Pemerintah turut mengambil kebijakan; para pelajar diberikan keringanan dalam proses belajar demi menghindari ancaman asap yang pekat. Langkah ini setidaknya dapat melindungi pelajar dan guru dari bahaya kabut asap karhutla.
Ujian dari Sang Khalik ini masih berlangsung. Sejumlah wilayah di Banjarbaru mulai merasakan pasokan air bersih yang terganggu. Sekali lagi, panggung kebajikan telah disediakan Tuhan dengan sangat luas. Pada pertengahan September itu pula, langkah nyata dan kepedulian dari Ikatan Keluarga Alumni Pendidikan Tinggi Kepamongprajaan (IKAPTK) Kota Banjarbaru patut diapresiasi. Mereka berkolaborasi bersama Pemko Banjarbaru mendistribusikan air bersih untuk masyarakat terdampak.
Terlepas dari status mereka sebagai aparatur sipil negara (ASN), aksi kemanusiaan di tengah cobaan ini menjadi pemicu semangat kepedulian bersama. Berbuat kebaikan tidak selalu harus disembunyikan, terutama jika hal itu menjadi fondasi kita hidup sebagai sesama makhluk-Nya. Panggung tersebut masih sangat luas untuk diisi oleh siapa saja yang memiliki ketulusan hati untuk peduli.
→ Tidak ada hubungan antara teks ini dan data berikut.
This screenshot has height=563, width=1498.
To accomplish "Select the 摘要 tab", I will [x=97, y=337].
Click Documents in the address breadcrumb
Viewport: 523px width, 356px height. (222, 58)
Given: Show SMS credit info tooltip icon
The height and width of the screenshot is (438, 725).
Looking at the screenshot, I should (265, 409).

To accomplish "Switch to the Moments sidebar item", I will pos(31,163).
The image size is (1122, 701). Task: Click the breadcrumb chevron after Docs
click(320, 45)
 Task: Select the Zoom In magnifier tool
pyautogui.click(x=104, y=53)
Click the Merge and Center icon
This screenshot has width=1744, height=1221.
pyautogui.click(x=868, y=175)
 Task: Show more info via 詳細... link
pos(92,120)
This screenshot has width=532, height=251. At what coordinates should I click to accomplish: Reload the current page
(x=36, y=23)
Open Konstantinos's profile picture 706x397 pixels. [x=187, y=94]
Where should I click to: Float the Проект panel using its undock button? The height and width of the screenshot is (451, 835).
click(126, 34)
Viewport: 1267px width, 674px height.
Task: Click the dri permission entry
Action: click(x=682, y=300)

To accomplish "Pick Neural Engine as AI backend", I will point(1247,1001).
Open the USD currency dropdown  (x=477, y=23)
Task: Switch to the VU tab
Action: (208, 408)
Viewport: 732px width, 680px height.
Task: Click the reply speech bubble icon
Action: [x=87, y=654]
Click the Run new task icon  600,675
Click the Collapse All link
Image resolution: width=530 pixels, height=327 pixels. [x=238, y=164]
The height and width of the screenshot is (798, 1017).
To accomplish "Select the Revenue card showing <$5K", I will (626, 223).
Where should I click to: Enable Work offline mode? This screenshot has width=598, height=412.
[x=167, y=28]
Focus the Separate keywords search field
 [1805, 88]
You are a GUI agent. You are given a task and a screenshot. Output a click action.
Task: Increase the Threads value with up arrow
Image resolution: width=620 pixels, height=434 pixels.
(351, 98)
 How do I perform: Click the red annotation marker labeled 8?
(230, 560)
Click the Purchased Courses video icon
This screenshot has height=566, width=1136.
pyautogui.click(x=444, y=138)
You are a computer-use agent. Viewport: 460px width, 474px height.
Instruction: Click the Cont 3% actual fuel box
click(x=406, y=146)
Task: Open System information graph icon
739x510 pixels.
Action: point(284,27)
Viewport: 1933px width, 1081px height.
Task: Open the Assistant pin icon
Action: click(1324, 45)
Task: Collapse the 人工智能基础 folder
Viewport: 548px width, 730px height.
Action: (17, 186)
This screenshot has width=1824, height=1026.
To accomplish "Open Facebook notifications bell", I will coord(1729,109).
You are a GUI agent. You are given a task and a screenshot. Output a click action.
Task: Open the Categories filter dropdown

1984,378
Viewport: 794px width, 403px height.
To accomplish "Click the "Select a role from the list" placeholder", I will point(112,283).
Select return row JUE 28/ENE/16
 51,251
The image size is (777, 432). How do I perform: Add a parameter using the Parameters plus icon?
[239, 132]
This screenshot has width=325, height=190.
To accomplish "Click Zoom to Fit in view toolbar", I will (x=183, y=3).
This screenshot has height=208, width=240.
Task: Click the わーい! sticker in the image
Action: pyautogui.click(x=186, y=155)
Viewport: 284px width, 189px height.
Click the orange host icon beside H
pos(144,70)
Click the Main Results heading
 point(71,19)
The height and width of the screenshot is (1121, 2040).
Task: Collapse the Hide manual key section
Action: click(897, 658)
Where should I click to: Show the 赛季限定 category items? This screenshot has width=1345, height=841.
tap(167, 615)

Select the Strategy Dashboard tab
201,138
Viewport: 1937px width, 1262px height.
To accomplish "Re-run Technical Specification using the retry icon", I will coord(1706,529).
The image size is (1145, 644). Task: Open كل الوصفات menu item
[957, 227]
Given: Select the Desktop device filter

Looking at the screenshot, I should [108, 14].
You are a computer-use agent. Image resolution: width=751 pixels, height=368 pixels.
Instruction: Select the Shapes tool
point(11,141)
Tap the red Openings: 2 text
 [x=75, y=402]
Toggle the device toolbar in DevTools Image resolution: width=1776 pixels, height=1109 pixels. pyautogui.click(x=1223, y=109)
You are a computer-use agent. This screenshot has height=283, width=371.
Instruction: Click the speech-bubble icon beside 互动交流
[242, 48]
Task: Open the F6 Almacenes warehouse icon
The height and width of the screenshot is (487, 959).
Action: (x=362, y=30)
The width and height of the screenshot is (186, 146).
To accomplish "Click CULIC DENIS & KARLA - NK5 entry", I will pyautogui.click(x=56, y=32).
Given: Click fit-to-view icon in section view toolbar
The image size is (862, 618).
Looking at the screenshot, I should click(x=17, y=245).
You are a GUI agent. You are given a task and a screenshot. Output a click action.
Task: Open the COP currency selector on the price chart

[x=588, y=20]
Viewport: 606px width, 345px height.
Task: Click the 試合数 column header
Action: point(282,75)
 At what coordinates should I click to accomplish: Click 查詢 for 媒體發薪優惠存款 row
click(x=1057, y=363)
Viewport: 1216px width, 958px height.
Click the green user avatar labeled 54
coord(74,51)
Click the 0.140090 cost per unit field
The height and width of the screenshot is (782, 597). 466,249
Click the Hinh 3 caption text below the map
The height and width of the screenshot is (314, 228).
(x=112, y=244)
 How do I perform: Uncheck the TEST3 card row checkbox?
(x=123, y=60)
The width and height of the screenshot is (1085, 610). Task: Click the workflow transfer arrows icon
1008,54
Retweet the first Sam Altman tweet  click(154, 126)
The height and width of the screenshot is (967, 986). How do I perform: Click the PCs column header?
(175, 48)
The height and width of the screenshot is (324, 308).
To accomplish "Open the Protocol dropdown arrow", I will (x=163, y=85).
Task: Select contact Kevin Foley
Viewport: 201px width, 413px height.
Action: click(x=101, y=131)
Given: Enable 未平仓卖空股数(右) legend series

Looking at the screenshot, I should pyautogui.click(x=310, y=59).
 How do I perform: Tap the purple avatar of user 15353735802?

Semoga tulisan ini menjadi bahan renungan kita bersama. Panggung telah dibentangkan oleh Tuhan, maka berbuat baiklah dengan cara apa pun yang mampu kita lakukan. Jika kita belum mampu berbuat banyak, doa adalah ikhtiar terbaik untuk melewati ujian ini bersama-sama.
“Kita memang sedang paceklik air bersih, tetapi jangan biarkan kita paceklik jati diri.”
Semoga Banjarbaru dan wilayah lain yang terdampak kemarau segera terhindar dari kesulitan. Semoga para relawan serta setiap insan yang berbuat kebaikan senantiasa berada dalam lindungan Tuhan, serta dilimpahkan kesehatan dan keselamatan.